Atau, inilah sedikit ceritanya yang mungkin bisa dikatakan romantis. Ada seorang pria yang dari kecilnya sudah berkecimpung dalam IT World, memberikan beberapa lagu dalam bentuk mp3 pada pasangan wanitanya, berharap sisi romantisnya bisa terkoyak dan tumbuh dengan alami. Meremote lagu-lagu itu langsung pada stasiun kerja teman wanitanya. Bisa memberikan pekikan kecil yang kadang hanya dalam hati wanita. Si wanita pun berpikir, mungkin inilah yang bisa dikatakan romantis. Padahal, pria ini selalu bergumam “Thanks to technology, that I can make your opinion about romantic side in me”. Karena dia sadar dia tidak romantis sama sekali. Lain pihak, si wanita juga pernah terkaget-kaget, ada sebuah benda segiempat terbungkus kertas bendera merah putih, dan catatan kecil dari pemberinya “selamat hari kemerdekaan”. Akhirnya didapati bungkusan itu berisi coklat, dan merdekalah wanita itu dengan mengunyah coklat.
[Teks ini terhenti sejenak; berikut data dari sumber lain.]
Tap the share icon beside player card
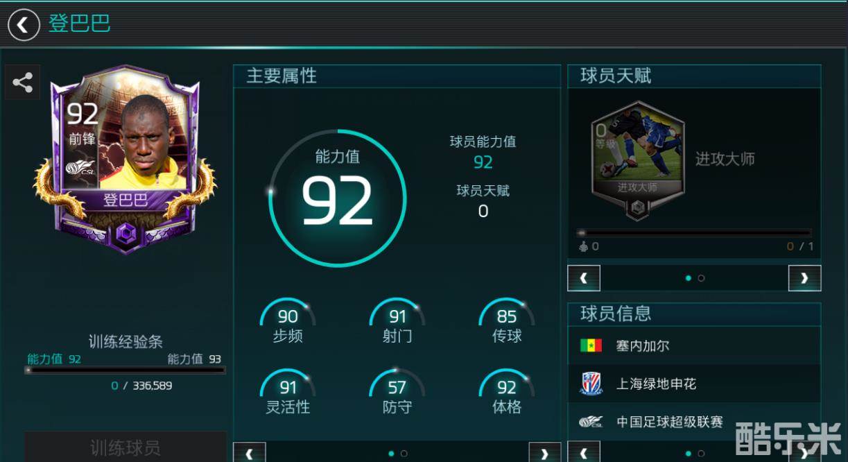 click(23, 83)

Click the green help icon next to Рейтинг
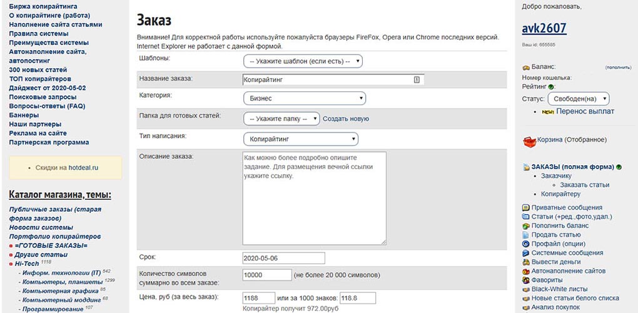tap(551, 86)
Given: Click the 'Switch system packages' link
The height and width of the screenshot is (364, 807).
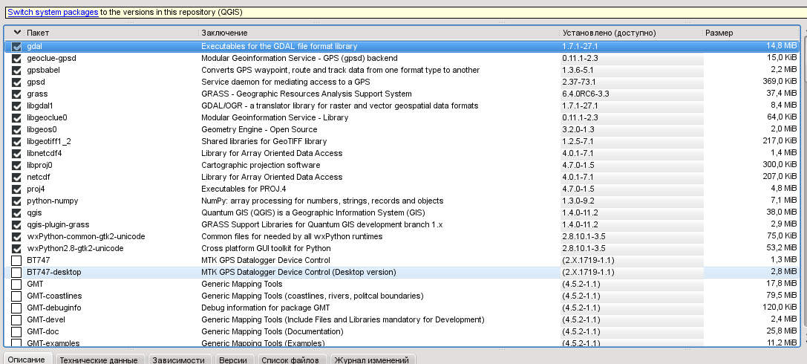Looking at the screenshot, I should click(53, 12).
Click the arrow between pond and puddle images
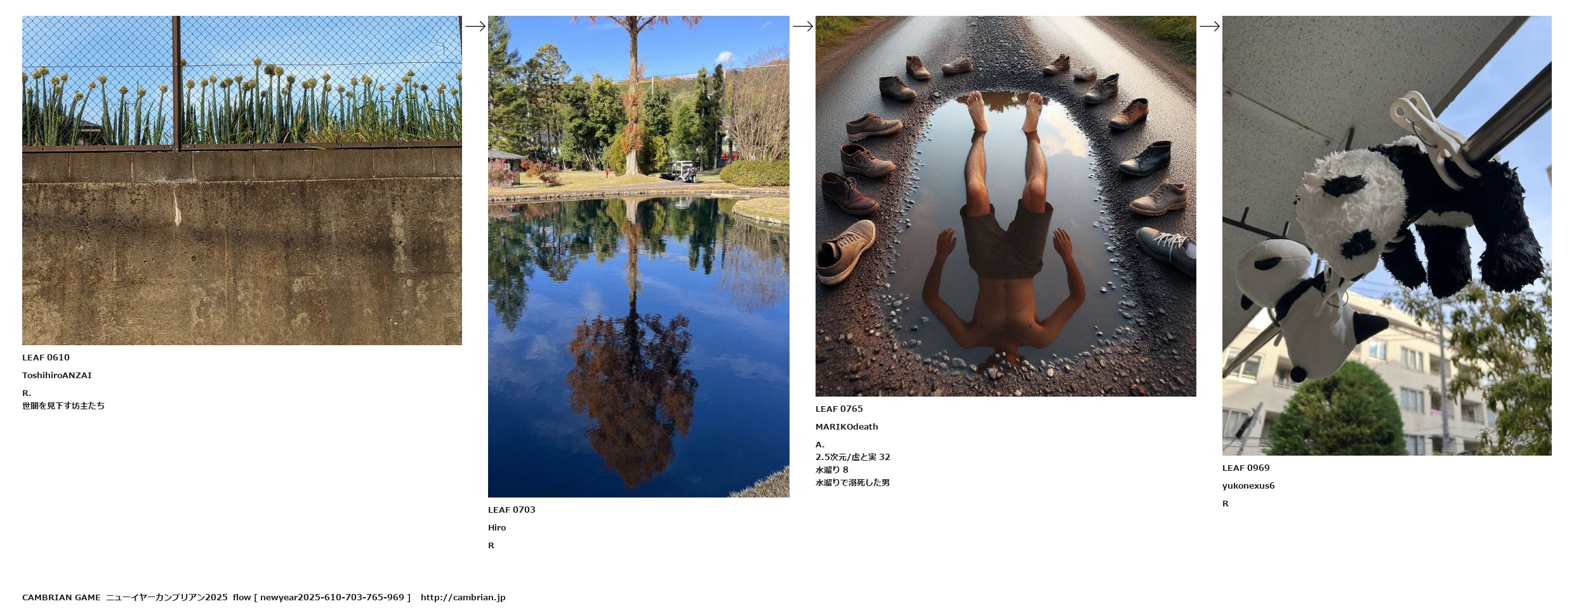Viewport: 1574px width, 613px height. tap(803, 26)
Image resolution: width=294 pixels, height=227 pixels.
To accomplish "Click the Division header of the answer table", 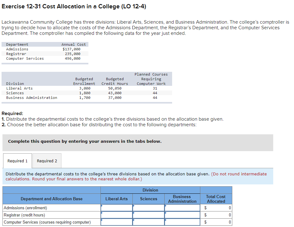I will 150,190.
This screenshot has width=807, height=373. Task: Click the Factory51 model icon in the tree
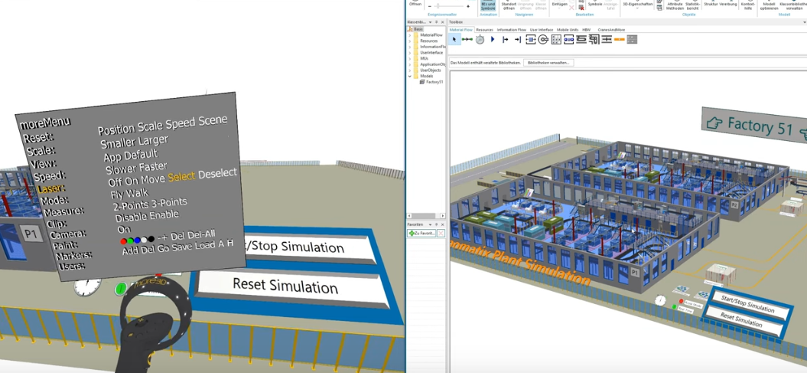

Setelah 8thn kenal pribadi masing-masing? Sisi romantis yang paling dahsyat adalah ‘aku mencintaimu karena pecipta dan pemilikmu”

Tidak akan dinafikan bahwa wanita juga masih ingin romantis yang tidak gombal sama sekali, bukan hanya ingin menyenangkan saja, tapi lebih pada bisa menguatkan dan memberikan ghirah (semangat) pada pribadi masing-masing. Juga mencoba ngga munafik, wanita (saya wanita loh) masih ingin mendengar ‘aku sayang kamu’, bukan hanya diucapkan ketika sedang berdua’an, tapi juga ketika menemukan kesenangan bahkan kepedihan pada diri pasangan kita. Dan bukankah getaran juga bisa didapatkan ketika pasangan kita bisa berubah kearah yang lebih baik, positif dan manfaat. Misal yang biasa terjadi, ketika pasangan kita mulai bisa mengurangi kebiasaan membludaknya emosi, kita harus bisa asih memberinya penghargaan romantisme dengan mengatakan "aku bangga dan menyayangimu".

“Ukhty, bisakah aku seperti dirimu?”
“Anti berhak atas apa-apa yang diridhoi oleh Allah. Anti juga berhak menentukan romantis seperti apa yang anti ingin dapat dan ciptakan. Jadikan perjalanan hidupmu menyenangkan juga membuatmu nyaman. Insya Allah. May Allah bless u and yours”


Saya sedang bersiap-siap ke kota tempat kami bisa menikmati romantis pertama kali. Pulang kampung sekaligus recharge.